> [Rows for locating described items]
_ _ _ _ _ _ _

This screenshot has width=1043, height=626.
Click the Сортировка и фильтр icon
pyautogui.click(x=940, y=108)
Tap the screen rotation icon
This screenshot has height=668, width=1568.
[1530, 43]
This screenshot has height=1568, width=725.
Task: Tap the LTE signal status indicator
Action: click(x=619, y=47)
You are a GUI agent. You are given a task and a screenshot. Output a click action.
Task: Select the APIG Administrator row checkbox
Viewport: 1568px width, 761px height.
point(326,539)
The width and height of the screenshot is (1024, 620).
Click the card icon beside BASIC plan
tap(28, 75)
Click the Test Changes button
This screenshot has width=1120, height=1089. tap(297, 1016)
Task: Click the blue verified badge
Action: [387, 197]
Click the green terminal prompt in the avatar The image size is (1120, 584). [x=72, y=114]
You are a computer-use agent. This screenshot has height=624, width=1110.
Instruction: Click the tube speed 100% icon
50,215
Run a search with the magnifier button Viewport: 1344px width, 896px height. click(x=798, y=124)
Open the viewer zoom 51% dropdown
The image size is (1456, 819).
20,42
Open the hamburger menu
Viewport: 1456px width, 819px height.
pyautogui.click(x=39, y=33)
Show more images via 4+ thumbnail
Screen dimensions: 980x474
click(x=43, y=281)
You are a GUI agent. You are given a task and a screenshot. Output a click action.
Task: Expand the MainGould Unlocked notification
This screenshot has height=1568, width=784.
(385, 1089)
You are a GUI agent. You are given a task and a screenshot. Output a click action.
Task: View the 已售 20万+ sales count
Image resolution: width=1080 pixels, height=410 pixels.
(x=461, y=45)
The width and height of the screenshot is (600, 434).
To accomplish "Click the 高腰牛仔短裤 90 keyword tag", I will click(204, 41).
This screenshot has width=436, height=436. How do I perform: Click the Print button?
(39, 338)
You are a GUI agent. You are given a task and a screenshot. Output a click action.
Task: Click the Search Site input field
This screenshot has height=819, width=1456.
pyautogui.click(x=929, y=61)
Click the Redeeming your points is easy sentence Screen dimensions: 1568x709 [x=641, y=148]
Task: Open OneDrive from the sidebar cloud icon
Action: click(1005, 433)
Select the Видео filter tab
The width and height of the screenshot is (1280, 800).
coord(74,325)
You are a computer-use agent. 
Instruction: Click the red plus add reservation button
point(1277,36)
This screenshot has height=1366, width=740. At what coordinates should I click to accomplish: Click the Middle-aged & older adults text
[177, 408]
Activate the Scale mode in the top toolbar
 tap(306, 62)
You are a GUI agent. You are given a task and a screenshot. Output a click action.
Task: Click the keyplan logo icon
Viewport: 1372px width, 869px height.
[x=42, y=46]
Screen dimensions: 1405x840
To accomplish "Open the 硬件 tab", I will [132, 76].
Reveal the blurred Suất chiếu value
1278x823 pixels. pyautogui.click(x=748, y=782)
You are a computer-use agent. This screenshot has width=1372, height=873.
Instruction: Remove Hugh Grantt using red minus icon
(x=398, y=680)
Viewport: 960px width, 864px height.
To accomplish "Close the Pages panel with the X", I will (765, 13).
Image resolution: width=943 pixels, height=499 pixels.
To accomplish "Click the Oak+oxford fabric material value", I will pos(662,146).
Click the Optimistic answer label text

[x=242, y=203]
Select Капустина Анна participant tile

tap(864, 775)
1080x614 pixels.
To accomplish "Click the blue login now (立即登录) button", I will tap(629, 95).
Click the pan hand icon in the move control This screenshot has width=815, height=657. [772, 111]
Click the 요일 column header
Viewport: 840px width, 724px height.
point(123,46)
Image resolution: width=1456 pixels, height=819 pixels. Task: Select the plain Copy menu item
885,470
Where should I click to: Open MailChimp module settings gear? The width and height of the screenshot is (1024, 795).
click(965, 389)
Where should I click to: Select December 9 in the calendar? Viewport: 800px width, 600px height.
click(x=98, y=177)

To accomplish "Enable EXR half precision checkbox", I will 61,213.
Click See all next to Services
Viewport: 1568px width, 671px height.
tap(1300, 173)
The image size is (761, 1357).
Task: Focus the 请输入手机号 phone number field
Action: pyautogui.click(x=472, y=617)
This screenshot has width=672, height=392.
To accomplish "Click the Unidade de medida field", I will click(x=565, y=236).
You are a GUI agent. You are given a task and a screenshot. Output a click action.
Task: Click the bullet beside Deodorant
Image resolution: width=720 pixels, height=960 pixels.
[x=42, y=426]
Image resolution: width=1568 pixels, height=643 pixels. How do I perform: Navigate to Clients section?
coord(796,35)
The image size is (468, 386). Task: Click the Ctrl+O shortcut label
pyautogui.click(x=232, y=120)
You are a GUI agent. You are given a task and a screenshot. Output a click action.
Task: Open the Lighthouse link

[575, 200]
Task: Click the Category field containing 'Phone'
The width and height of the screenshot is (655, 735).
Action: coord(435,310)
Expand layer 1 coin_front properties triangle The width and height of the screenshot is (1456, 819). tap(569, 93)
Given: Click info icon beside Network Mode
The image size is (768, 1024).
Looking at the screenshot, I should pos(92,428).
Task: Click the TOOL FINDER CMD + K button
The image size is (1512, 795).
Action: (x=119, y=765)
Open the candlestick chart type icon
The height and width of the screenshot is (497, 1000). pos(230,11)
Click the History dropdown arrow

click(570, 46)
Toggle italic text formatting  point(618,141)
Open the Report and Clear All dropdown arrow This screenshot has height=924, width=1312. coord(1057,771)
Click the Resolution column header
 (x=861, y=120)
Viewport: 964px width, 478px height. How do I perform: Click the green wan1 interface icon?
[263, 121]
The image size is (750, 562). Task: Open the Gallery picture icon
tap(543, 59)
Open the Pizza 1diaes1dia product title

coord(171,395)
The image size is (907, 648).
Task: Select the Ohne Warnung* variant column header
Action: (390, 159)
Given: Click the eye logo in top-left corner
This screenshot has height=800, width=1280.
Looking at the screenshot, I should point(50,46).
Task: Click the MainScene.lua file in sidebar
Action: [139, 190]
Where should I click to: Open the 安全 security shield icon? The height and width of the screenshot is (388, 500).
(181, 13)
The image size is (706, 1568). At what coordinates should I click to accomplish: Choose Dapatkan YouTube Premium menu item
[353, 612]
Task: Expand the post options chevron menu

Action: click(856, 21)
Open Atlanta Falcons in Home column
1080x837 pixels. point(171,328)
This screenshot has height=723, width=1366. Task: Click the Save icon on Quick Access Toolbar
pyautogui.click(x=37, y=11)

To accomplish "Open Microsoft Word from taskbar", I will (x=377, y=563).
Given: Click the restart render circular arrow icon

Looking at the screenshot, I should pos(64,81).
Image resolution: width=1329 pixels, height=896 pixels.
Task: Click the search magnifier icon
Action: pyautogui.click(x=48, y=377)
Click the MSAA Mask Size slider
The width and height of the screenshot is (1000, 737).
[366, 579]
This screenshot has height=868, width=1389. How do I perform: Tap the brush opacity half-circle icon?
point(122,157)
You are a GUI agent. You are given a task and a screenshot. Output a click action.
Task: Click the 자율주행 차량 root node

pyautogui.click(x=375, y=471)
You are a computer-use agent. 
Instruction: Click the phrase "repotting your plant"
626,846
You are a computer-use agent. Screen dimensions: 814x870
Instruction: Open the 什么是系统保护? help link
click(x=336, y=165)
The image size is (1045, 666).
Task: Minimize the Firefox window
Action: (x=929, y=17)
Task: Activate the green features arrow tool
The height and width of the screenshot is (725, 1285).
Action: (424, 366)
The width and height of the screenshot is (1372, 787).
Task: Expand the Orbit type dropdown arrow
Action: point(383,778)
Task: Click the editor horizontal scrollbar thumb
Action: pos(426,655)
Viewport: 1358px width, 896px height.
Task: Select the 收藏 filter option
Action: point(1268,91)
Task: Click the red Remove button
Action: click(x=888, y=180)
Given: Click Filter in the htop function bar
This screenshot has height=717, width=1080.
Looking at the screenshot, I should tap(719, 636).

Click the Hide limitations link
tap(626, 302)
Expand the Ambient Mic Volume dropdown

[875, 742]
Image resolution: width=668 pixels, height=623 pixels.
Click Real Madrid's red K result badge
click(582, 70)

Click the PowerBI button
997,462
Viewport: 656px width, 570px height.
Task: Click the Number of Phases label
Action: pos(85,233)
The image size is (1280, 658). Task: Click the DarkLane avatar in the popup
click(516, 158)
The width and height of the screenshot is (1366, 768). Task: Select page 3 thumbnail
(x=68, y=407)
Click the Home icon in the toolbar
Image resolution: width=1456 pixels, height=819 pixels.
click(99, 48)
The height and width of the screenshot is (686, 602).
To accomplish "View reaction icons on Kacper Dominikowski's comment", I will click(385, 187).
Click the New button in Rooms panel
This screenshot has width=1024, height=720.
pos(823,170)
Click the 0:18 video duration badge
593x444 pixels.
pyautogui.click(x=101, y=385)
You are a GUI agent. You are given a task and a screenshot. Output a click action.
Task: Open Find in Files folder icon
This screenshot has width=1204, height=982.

_ _ _ _ _ _ _

> [Stated task]
Repeat word for word the lines from the one containing "Image resolution: width=668" through the final line of the rows.

> [Solution to the problem]
Image resolution: width=668 pixels, height=623 pixels.
Click Real Madrid's red K result badge
click(582, 70)

Click the PowerBI button
997,462
Viewport: 656px width, 570px height.
Task: Click the Number of Phases label
Action: pos(85,233)
The image size is (1280, 658). Task: Click the DarkLane avatar in the popup
click(516, 158)
The width and height of the screenshot is (1366, 768). Task: Select page 3 thumbnail
(x=68, y=407)
Click the Home icon in the toolbar
Image resolution: width=1456 pixels, height=819 pixels.
click(99, 48)
The height and width of the screenshot is (686, 602).
To accomplish "View reaction icons on Kacper Dominikowski's comment", I will click(385, 187).
Click the New button in Rooms panel
This screenshot has width=1024, height=720.
pos(823,170)
Click the 0:18 video duration badge
593x444 pixels.
pyautogui.click(x=101, y=385)
You are a GUI agent. You are given a task and a screenshot. Output a click action.
Task: Open Find in Files folder icon
This screenshot has width=1204, height=982.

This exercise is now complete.